## Your instructions
Take every line from the entries below that includes the word "will" and copy it.

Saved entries
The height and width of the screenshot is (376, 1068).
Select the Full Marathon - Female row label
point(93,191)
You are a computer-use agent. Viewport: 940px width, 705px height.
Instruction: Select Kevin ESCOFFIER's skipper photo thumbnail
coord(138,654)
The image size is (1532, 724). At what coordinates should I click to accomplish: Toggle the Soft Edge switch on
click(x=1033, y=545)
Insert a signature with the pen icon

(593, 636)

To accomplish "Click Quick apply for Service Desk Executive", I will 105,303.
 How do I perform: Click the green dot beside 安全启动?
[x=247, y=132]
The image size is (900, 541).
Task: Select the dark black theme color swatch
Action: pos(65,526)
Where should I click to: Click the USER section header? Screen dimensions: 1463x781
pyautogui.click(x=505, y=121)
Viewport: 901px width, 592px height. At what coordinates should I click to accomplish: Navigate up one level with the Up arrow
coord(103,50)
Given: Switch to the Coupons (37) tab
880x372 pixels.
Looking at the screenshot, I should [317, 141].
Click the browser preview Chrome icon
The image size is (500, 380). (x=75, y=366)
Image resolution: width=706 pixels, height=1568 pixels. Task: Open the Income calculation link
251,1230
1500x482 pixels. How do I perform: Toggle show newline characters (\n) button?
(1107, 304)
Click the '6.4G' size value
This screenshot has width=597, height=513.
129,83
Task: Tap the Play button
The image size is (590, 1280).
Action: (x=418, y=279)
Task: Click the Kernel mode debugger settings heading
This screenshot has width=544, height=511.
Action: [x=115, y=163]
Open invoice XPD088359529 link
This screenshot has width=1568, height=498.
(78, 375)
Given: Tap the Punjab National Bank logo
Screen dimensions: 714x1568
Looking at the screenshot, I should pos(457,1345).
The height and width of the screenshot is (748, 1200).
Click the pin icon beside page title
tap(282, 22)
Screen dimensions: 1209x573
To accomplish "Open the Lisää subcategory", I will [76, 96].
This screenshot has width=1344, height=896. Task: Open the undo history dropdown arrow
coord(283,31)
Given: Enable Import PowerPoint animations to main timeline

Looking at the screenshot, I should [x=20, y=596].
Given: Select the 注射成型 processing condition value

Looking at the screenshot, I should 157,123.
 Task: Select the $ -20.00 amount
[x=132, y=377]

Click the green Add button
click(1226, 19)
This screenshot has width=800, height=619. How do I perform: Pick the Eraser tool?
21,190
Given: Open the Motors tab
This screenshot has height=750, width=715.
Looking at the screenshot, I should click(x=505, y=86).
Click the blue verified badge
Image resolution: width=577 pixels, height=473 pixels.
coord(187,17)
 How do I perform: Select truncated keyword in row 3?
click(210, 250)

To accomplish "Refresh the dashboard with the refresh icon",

## Response to the exercise
To accomplish "Click Quick apply for Service Desk Executive", I will 105,303.
To accomplish "Open the Lisää subcategory", I will [76, 96].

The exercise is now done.